From high school athlete, to collegiate fitness extraordinaire…
Being 6’0” in middle school was an interesting experience. My days consisted of dodging questions from strangers inquiring about whether I played basketball, attempting to squeeze into the tiny school bus seats, and trying not to hit my head as I dismounted the bus.
At times, the pressure to be good at a sport and not let my teammates down overwhelmed my ability to actually enjoy my time on the field or court and find my niche. Because of this, I decided not to be a collegiate athlete when the time came. I enjoyed every aspect of being part of a team; however, I wanted to take advantage of the new space to learn more about myself and what I enjoyed. I wanted to identify myself beyond the court.
My definition of “fitness” during my first year of college was extremely narrow. In my mind, being fit meant that I had to go to the gym everyday. It meant that my workouts had to include 30 minutes of cardio. And, it meant that if I did not leave the gym sweating, then my workout was not “intense” enough.
Fitness, or my health for that matter, was just another thing on the laundry list of tasks that I had to complete. Exercising had transitioned from something I loved to something tedious. Fitness was no longer fun, and trying to find the motivation to get active became increasingly difficult.
At this point, I knew I needed to reassess my lifestyle.
Like any other college freshman, I underestimated the difficulty of university life and being away from home. At times, I was too preoccupied with work that I often skipped dinner and instead would spend nights in my room eating copious amounts of snacks. Balance became difficult, and I was merely eating foods for caloric value without paying attention to which foods made me feel energetic and which foods made me feel sluggish.

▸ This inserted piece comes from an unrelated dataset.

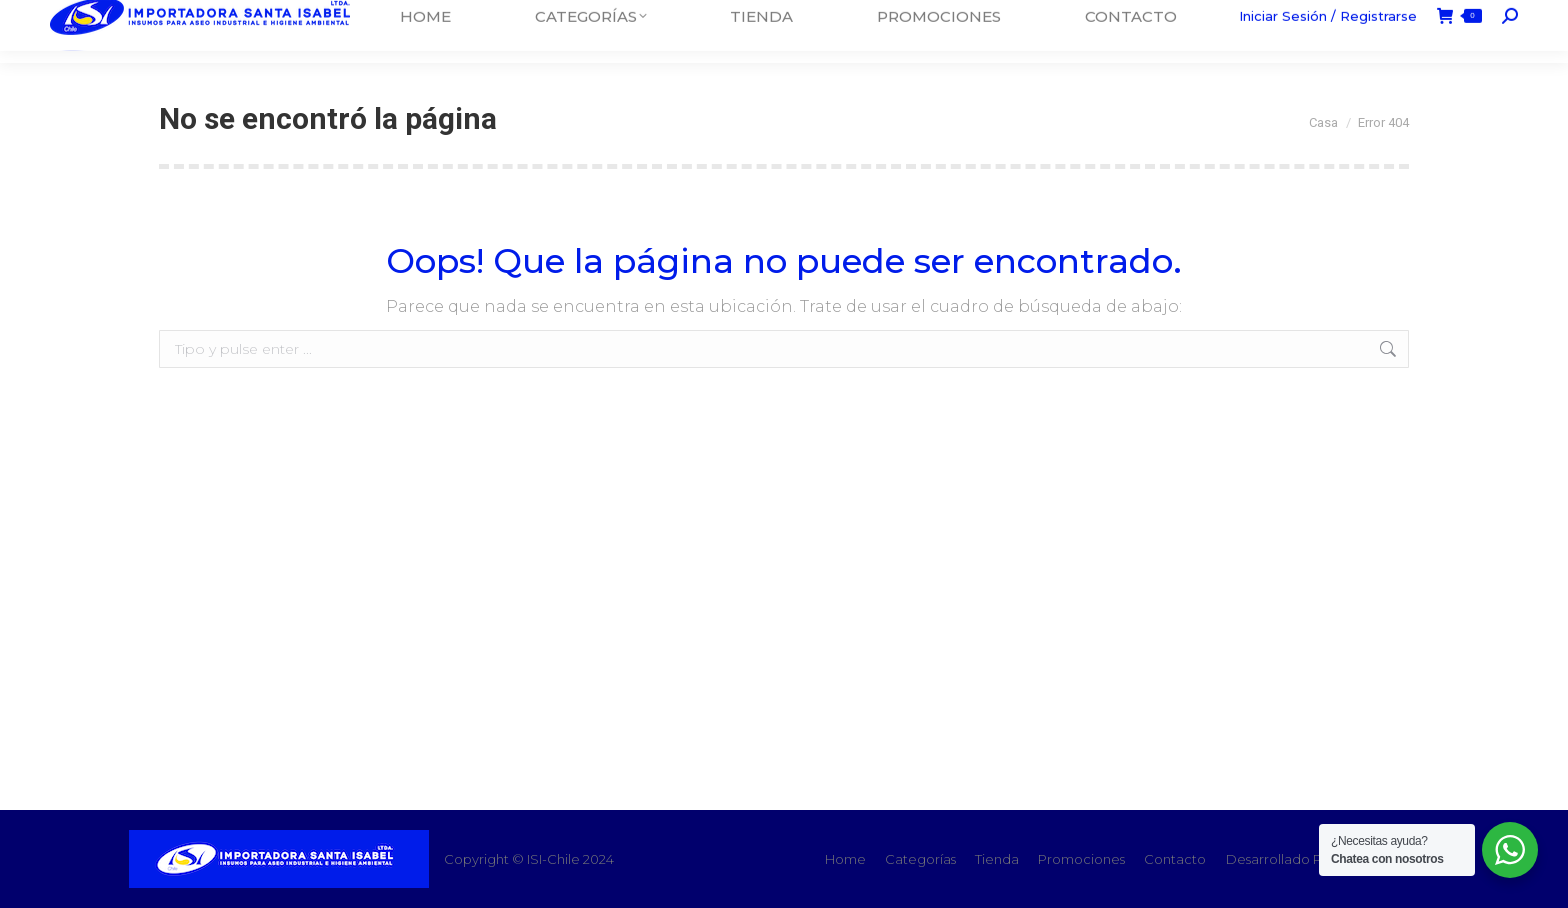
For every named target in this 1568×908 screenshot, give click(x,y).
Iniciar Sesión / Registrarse (1328, 31)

I ignored the bloating and discomfort that I experienced when I ate certain foods and assumed everyone else experienced similar symptoms. I thought that it was “normal” to feel this way.

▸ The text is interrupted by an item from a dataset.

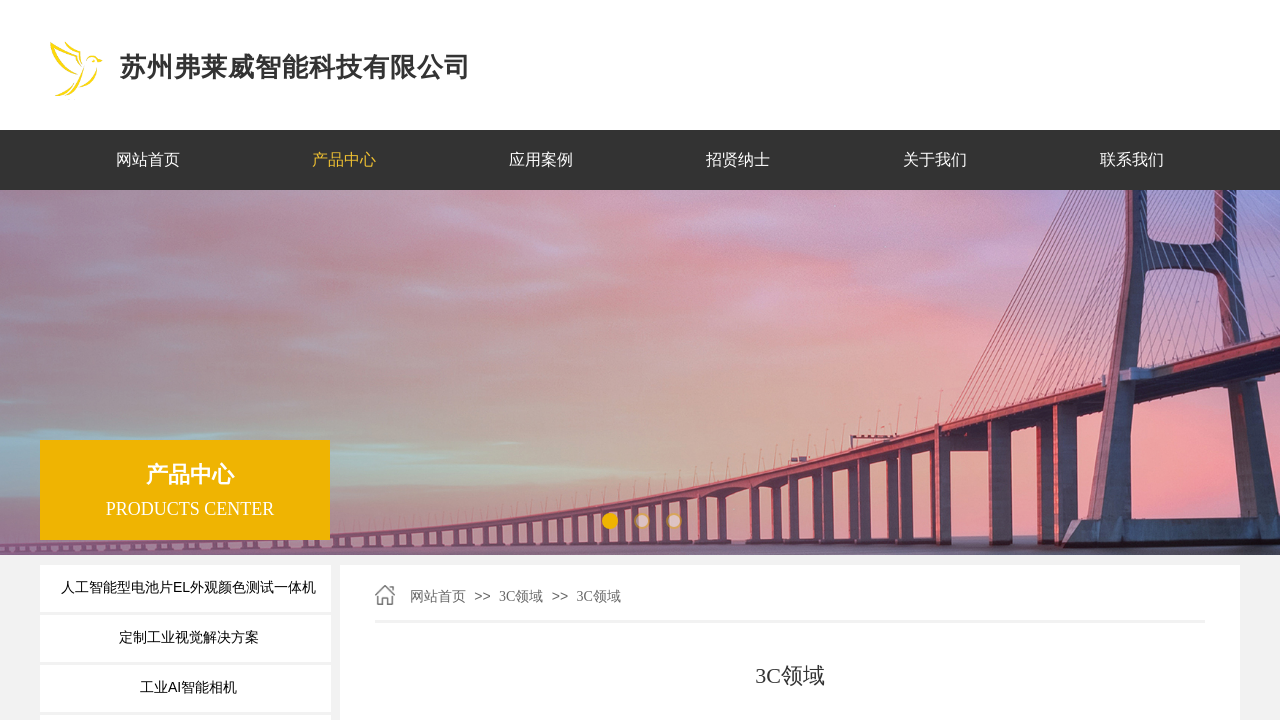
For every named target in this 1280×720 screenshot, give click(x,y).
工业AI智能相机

Eliminating the foods that made me feel this way, I decided to adopt a predominantly plant-based/vegetarian diet, which was beneficial to my physical well-being, and my physical appearance. The sleepless nights became fewer and I felt much stronger.
During this transition phase in my life, YouTube became my best friend. I was curious about other vegetarian/vegan college students living in dorms and how they managed to navigate school and their health. Instead of merely eating foods to ensure I consumed adequate calories, I paid more attention to eating foods that made me feel energized, and not ill.
Living in a dorm room didn’t have to restrict what I could and could not eat. Realizing that I could still enjoy wholesome meals — rather than living off snacks — even though I was away from home, was extremely liberating. Overnight oats, smoothie bowls, and loaded/stuffed sweet potatoes were just a select few of the gourmet meals I enjoyed.
In addition to altering my nutrition, I knew I needed a boost in my workout routine if I wanted to remain active. I slowly transitioned away from the cardio machines, away from the monotonous routine I had gotten used to, and starting incorporating weights, and speed and agility workouts that I learned when I was on the track team in high school. At the beginning of every week, I included a daily fitness plan in my journal, but made sure that my plan did not solely include a workout schedule. I wanted to break out and try new things, while also learning to listen to my body and take rest days when I needed them.
My college experience plays a significant role in my fitness journey. Stepping away from team sports was bittersweet. However, it was an important decision that I made to help me find my niche in the world. Fitness transitioned from something taxing and stressful, to something that I thoroughly enjoyed. It became a way for me to meet new people, while also learning about myself.
I also discovered my passion for nutrition. By playing around with foods that made my own body feel good, I declared a nutrition major after my freshman year so I could help others do the same.
Nothing excites me more than discussing health tips with my friends, convincing my friends to try new workouts with me at the gym, or surfing social media in search of new recipes. I am excited by where I am in my fitness journey: I am happy, having fun, and I am doing what I love. What more can I ask for?